[Stored items from a collection]
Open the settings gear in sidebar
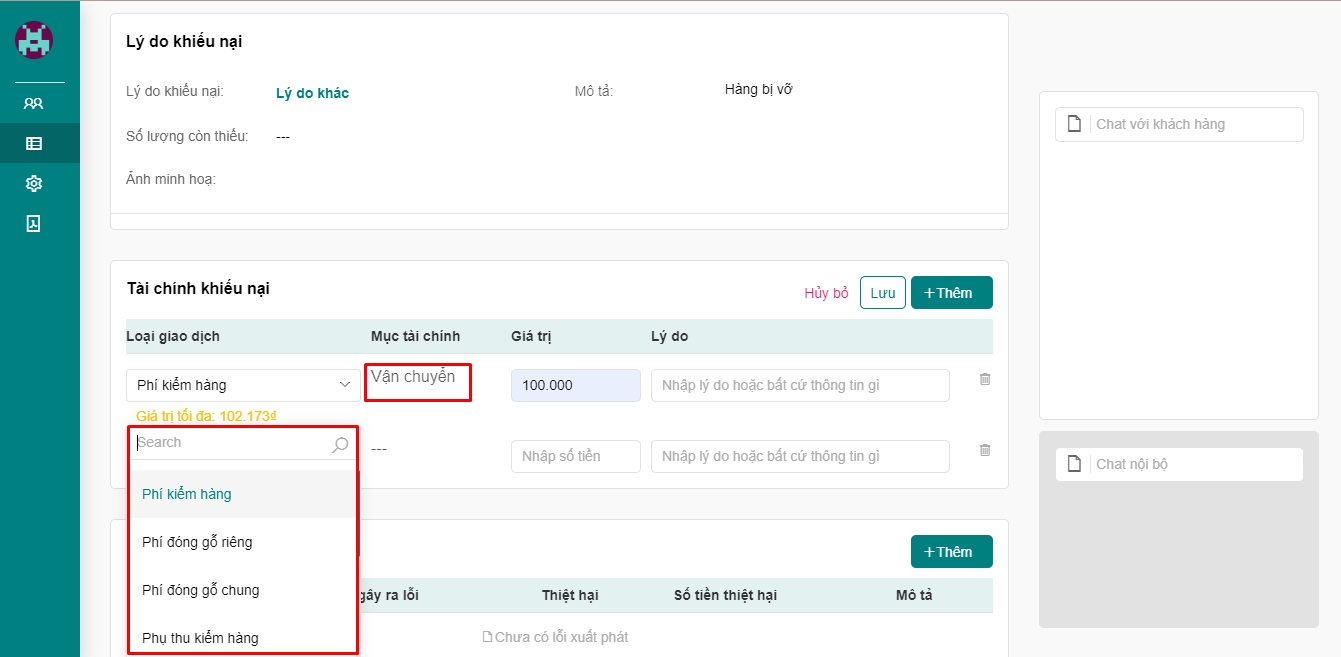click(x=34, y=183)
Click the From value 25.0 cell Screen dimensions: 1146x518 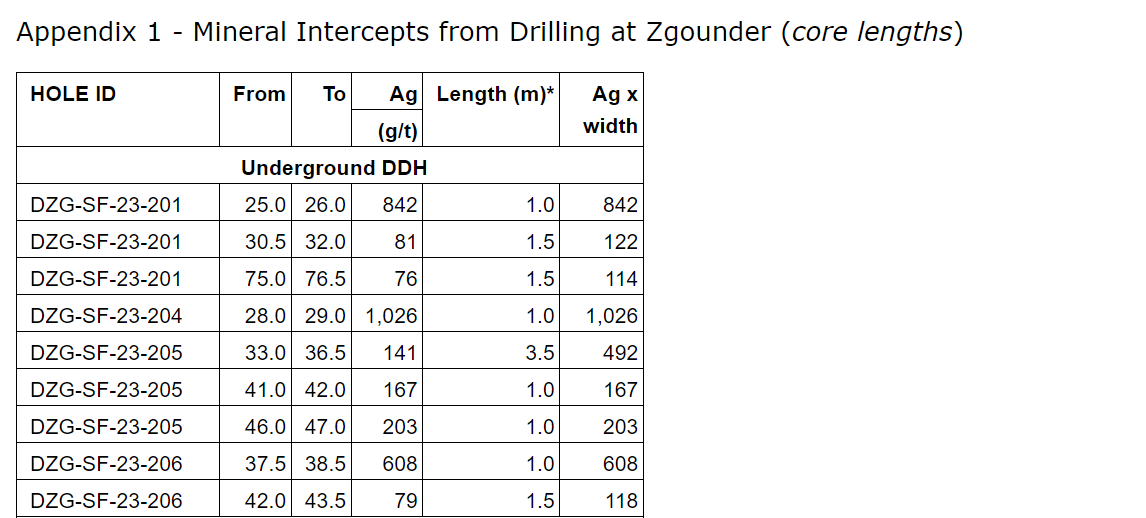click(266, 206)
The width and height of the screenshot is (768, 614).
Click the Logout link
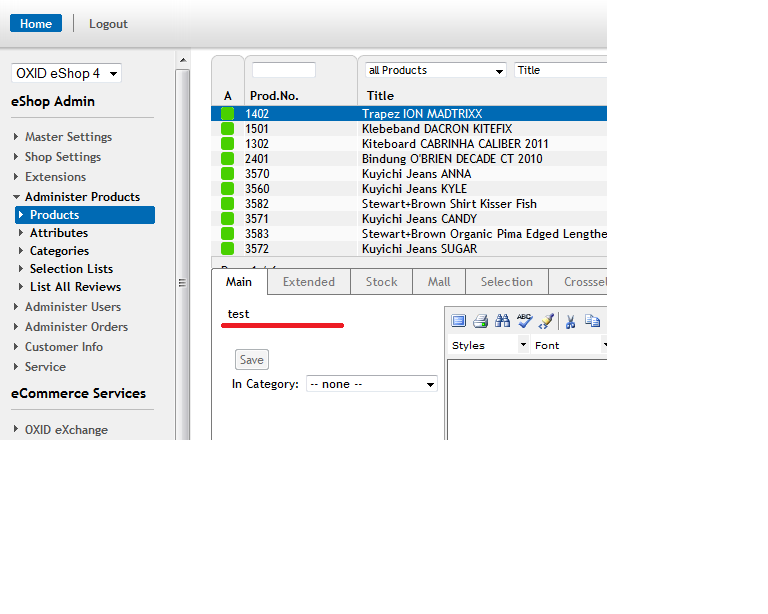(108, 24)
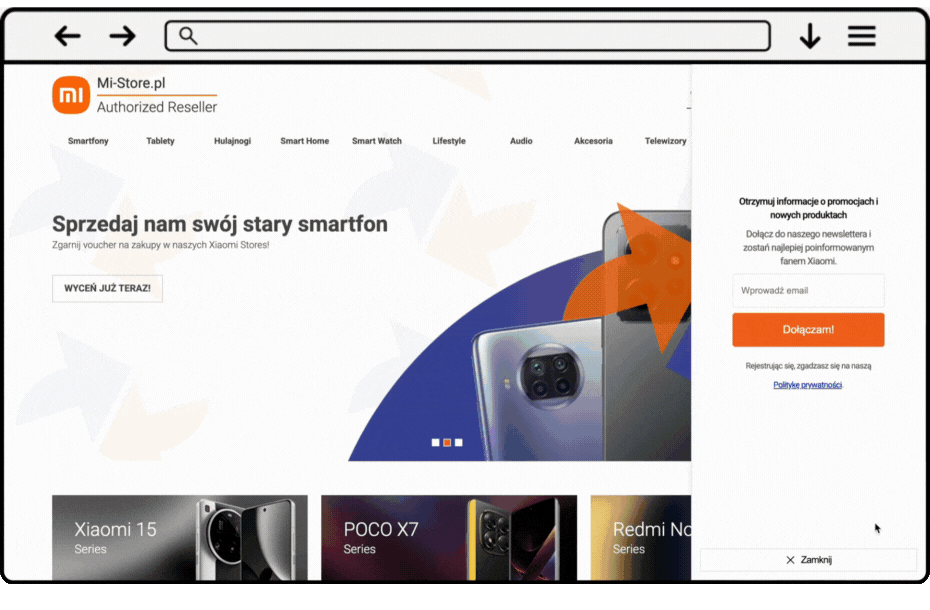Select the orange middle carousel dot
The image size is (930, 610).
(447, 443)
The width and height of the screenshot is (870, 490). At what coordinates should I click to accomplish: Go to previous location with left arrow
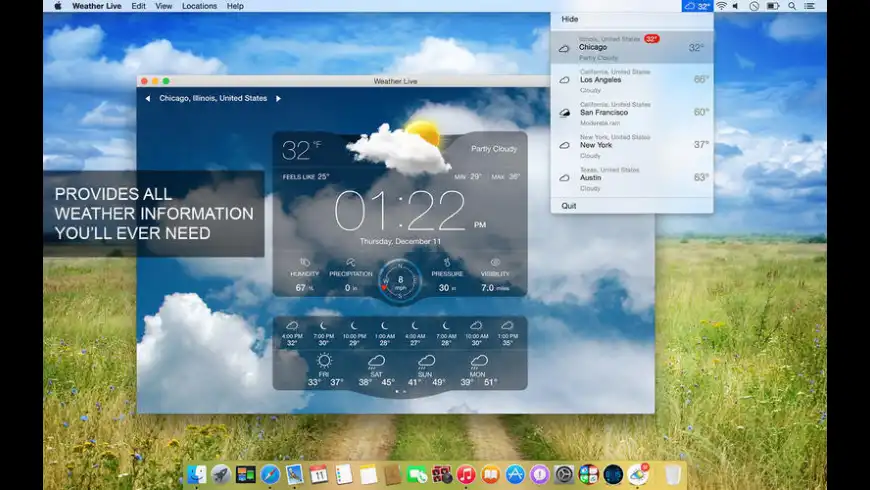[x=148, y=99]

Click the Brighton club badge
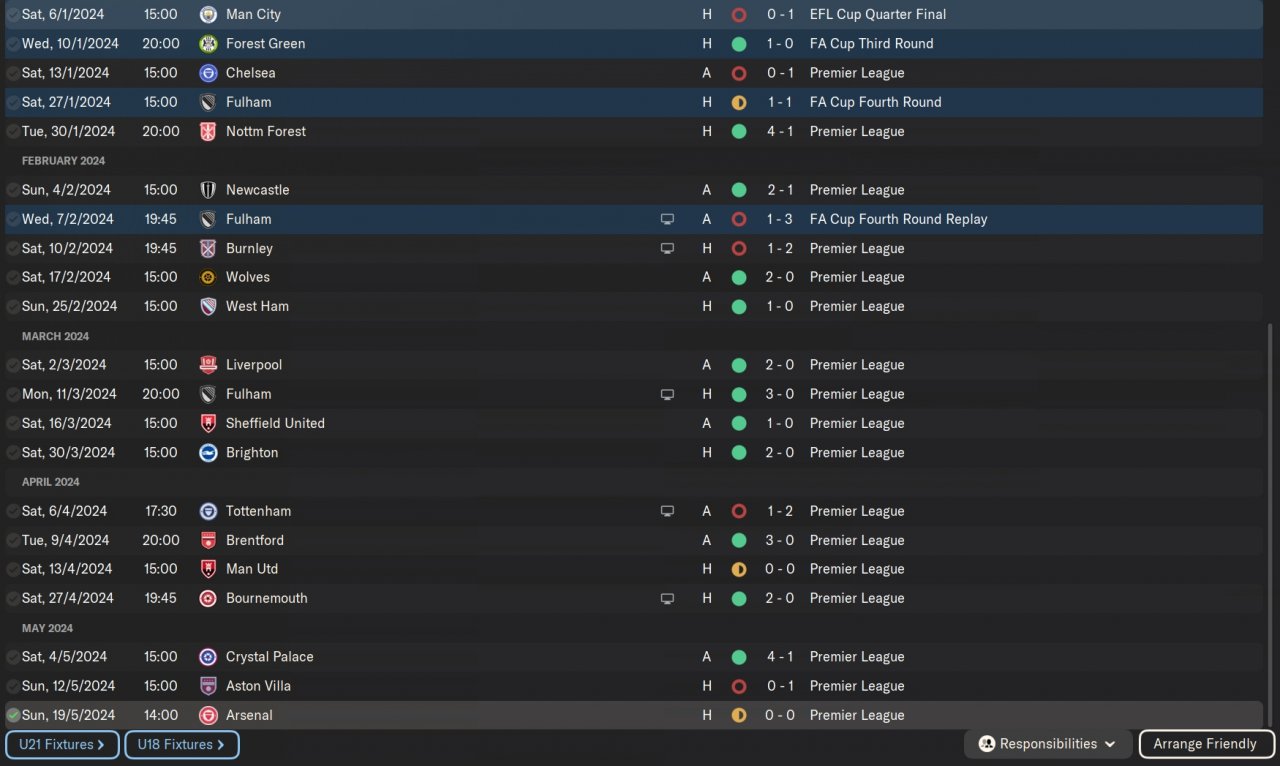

OBJECTIVE: Reproduce the listing from the line containing "The width and height of the screenshot is (768, 614)." down through the end of the listing, and leave out the pictures.

RESPONSE FOR THIS EXERCISE:
The width and height of the screenshot is (768, 614).
Click the Logout link
(108, 24)
Select the orange middle carousel dot
The image size is (930, 610).
(447, 443)
The width and height of the screenshot is (870, 490). At what coordinates should I click to accomplish: Go to previous location with left arrow
[x=148, y=99]

Click the Brighton club badge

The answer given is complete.